WHAT IS THE Closing Range

Closing range is the band of prices that a security trades at in a specified period, shortly before the market closes.

BREAKING DOWN Closing Range

Closing range refers to the trading range or the minimum and maximum prices that a contract is traded at during the official closing period. The closing period is specified by the exchange in a futures market. The closing range for a specific security will generally not be very wide in the case of an orderly market, but may be quite significant during periods of volatility and turmoil. A pattern of consistently higher closing ranges for a stock, in comparison to its prices over the rest of the day, may indicate that it is being subjected to a form of market manipulation known as high close. When utilizing a high close tactic, stock manipulators make small trades at high prices during the final minutes of trading to give the impression that a stock sold better than it did.

The closing range is used to determine the settlement price, which is then used to calculate the gains and losses in futures market accounts.

Futures Market

Closing range refers to high and low prices for a security within a futures market. A futures market is a type of auction market in which investors buy and sell commodity and futures contracts for delivery on a specified future date. Examples of futures markets include the New York Mercantile Exchange, the Kansas City Board of Trade, the Chicago Mercantile Exchange, the Chicago Board of Options Exchange and the Minneapolis Grain Exchange.

Futures contracts are the assets traded in a futures market. These contracts are legal agreements an investor makes to buy or sell a particular commodity at a predetermined price and specified time in the future. Futures contracts are standardized for quality and quantity to facilitate trading on future exchanges. The buyer of a futures contract is taking on the obligation to buy the underlying asset when the futures contract expires. The seller of the futures contract is taking on the obligation to provide the underlying asset at the expiration date.

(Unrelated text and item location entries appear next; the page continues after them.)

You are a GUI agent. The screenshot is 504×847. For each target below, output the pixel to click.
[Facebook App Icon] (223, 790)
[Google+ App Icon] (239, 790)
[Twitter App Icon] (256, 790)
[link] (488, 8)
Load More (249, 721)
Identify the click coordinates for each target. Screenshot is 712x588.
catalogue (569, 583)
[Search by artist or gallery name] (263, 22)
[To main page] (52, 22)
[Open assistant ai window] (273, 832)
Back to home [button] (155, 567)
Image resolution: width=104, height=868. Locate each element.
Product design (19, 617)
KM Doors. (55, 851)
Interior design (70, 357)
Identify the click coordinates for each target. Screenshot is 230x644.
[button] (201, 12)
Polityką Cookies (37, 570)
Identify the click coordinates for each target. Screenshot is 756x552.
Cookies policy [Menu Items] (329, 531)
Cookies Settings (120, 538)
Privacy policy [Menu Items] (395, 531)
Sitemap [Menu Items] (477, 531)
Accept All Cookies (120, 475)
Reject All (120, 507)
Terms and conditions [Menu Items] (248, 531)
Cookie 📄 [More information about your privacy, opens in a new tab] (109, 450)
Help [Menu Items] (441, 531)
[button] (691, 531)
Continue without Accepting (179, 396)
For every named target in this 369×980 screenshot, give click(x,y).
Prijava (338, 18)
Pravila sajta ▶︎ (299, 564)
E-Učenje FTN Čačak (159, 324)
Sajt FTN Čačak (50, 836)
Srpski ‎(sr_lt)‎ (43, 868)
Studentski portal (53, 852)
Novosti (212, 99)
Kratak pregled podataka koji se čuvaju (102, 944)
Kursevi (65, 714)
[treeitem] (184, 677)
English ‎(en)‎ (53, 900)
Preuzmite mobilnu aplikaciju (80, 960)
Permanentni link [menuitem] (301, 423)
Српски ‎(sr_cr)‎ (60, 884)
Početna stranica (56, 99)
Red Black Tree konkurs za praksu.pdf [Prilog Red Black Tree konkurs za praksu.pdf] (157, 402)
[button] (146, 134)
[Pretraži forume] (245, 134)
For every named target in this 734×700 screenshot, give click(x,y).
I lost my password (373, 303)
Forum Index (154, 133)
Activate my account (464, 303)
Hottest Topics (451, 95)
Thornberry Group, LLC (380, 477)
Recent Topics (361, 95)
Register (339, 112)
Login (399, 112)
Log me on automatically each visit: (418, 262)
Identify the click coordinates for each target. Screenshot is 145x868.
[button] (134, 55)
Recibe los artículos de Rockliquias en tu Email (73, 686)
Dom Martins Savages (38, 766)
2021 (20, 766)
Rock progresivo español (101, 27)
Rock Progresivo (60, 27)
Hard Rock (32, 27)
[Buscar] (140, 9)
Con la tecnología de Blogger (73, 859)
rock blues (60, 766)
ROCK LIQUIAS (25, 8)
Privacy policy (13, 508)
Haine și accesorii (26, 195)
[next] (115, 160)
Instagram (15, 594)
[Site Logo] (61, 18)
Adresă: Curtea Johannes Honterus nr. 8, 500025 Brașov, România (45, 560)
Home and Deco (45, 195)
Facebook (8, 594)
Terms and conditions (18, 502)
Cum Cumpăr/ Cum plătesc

Producers and suppliers of commodities make futures contracts to avoid market volatility. These producers and suppliers negotiate contracts with a buyer who agrees to take on both the risk and reward of a volatile market. Both hedgers and speculators commonly use futures contracts. Producers of an underlying asset hedge or guarantee the price at which the commodity is sold or purchased, while portfolio managers and traders may also make a bet on the price movements by using a futures contract.